## [INSTRUCTIONS TO FOLLOW]
Every entry should be returned unchanged, with the pictures omitted.

## [DATA SHOWN]
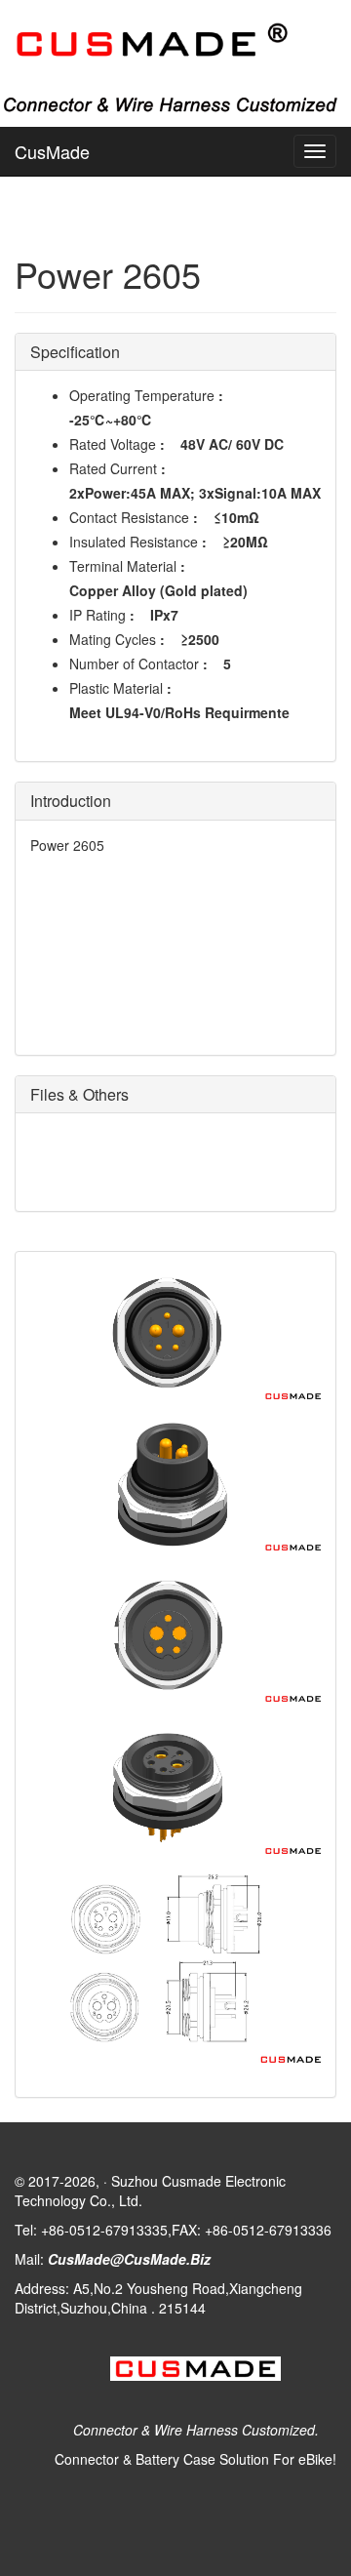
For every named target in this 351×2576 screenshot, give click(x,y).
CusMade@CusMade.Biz (129, 2259)
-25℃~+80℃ (110, 419)
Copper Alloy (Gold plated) (158, 590)
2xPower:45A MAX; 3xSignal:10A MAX (195, 493)
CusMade (52, 151)
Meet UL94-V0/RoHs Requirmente (179, 712)
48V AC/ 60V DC (232, 444)
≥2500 (199, 639)
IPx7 (164, 614)
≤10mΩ (236, 517)
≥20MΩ (245, 541)
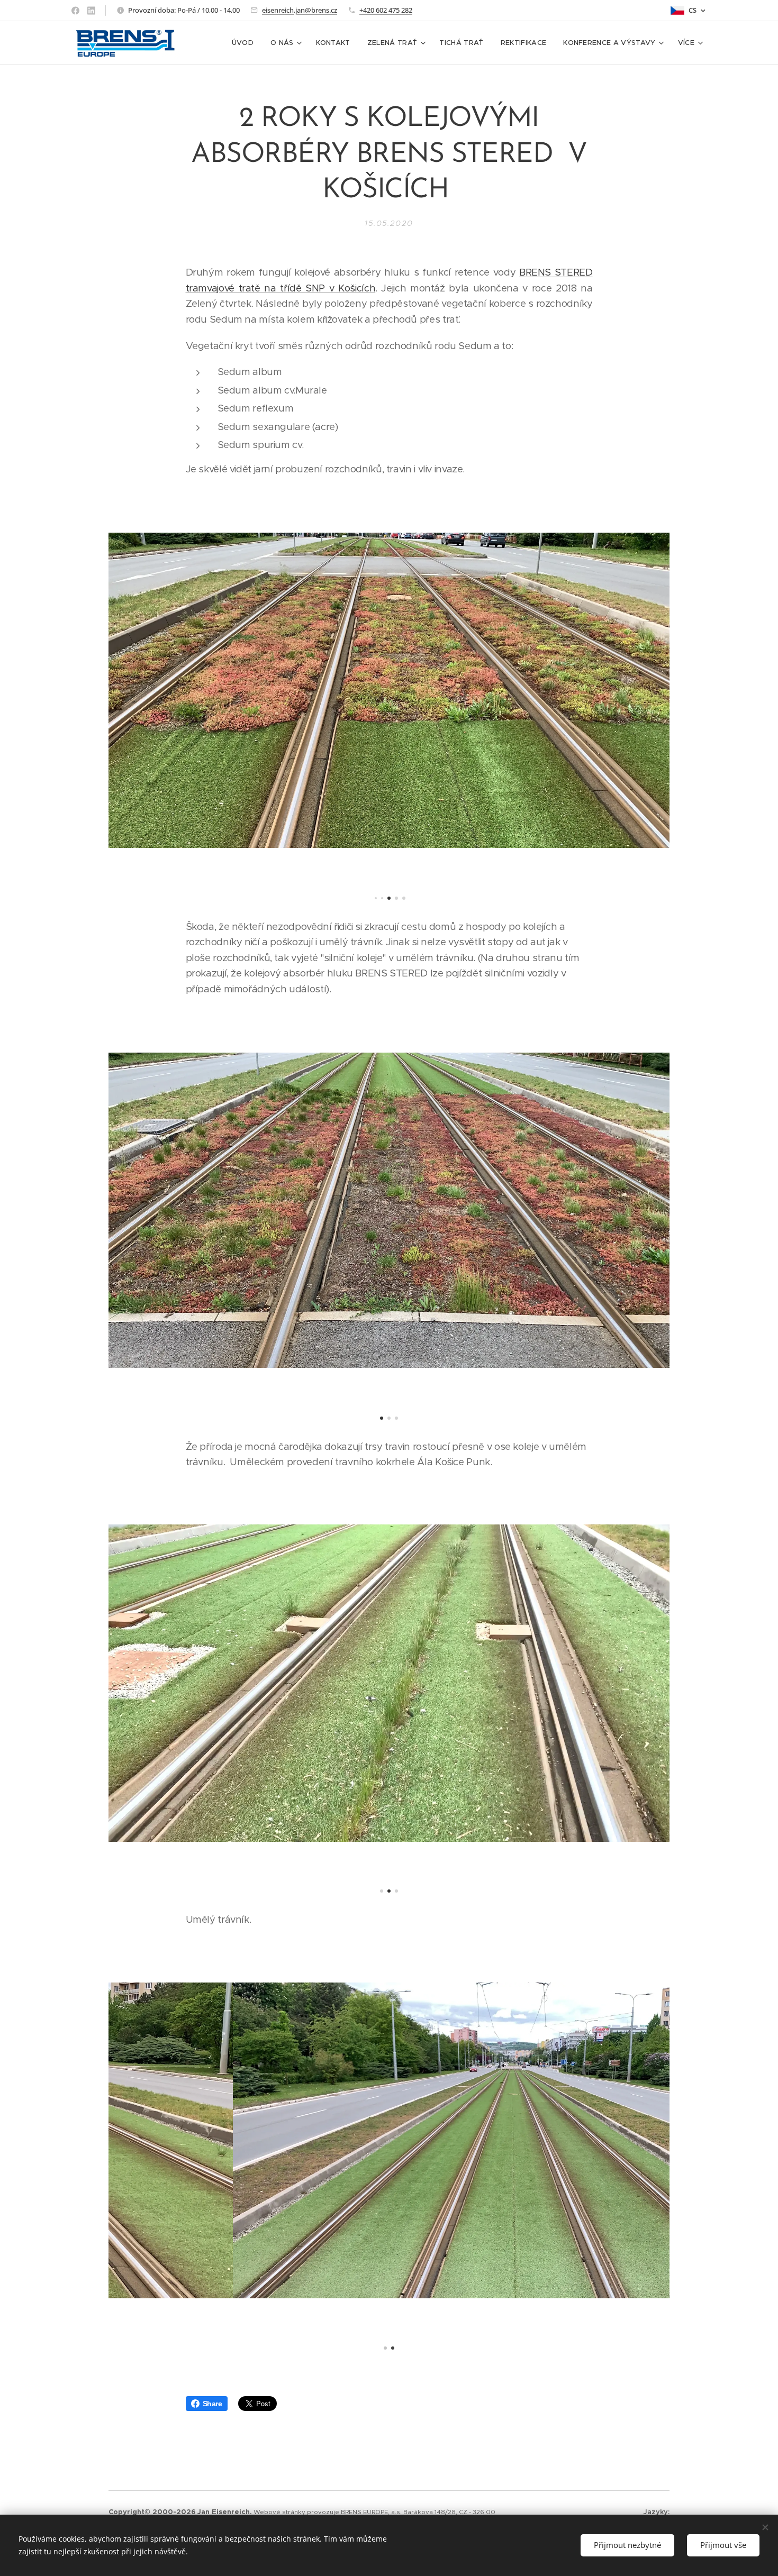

## [ANSWER AREA]
For every named target in this 351×2576 screenshot, give click(x,y).
CusMade@CusMade.Biz (129, 2259)
-25℃~+80℃ (110, 419)
Copper Alloy (Gold plated) (158, 590)
2xPower:45A MAX; 3xSignal:10A MAX (195, 493)
CusMade (52, 151)
Meet UL94-V0/RoHs Requirmente (179, 712)
48V AC/ 60V DC (232, 444)
≥2500 (199, 639)
IPx7 (164, 614)
≤10mΩ (236, 517)
≥20MΩ (245, 541)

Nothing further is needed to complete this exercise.